START PROVIDED MATERIAL

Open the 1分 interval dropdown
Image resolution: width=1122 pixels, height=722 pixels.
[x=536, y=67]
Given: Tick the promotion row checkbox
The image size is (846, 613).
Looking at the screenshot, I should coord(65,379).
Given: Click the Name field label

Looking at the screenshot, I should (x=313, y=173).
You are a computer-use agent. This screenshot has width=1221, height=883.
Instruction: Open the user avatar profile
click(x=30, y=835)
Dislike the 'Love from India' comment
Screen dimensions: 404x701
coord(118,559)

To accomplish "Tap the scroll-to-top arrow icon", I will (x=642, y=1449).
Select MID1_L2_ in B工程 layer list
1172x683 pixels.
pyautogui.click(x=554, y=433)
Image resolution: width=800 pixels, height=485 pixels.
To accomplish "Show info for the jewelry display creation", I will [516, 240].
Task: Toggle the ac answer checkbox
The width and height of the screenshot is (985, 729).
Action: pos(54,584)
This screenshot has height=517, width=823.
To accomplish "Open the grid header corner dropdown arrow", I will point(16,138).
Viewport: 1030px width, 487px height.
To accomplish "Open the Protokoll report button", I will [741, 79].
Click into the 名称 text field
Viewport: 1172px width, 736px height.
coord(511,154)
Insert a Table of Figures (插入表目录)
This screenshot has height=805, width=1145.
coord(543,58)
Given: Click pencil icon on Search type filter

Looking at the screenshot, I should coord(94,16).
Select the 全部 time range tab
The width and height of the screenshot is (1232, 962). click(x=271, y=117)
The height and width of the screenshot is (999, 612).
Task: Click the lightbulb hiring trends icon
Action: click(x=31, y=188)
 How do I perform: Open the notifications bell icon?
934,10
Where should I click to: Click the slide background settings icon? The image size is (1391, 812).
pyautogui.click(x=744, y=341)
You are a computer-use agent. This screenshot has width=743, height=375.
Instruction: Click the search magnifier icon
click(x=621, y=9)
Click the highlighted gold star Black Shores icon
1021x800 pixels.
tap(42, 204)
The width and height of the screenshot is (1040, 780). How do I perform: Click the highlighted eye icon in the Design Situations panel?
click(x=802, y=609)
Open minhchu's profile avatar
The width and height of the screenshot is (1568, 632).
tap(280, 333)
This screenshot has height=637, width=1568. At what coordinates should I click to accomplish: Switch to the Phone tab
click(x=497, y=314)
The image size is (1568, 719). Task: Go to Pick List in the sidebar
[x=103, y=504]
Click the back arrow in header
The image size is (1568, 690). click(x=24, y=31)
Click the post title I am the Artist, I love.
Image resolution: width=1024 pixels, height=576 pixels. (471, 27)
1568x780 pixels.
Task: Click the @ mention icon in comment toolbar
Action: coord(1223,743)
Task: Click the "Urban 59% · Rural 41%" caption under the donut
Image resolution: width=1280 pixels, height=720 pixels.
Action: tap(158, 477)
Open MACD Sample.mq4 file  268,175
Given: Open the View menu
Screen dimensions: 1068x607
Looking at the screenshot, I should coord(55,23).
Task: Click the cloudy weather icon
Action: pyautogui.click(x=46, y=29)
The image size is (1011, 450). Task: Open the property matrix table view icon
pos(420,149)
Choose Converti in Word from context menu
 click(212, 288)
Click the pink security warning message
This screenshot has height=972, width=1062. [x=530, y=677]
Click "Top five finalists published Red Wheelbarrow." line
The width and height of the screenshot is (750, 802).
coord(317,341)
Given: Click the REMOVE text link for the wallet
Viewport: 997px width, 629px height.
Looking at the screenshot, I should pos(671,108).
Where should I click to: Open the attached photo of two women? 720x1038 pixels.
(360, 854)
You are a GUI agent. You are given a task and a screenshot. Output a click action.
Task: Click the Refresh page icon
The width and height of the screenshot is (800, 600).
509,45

END PROVIDED MATERIAL

• **EXERCISE**:
The answer should be one number: how many lines in the data contain the word "agent".

• **OUTPUT**:
3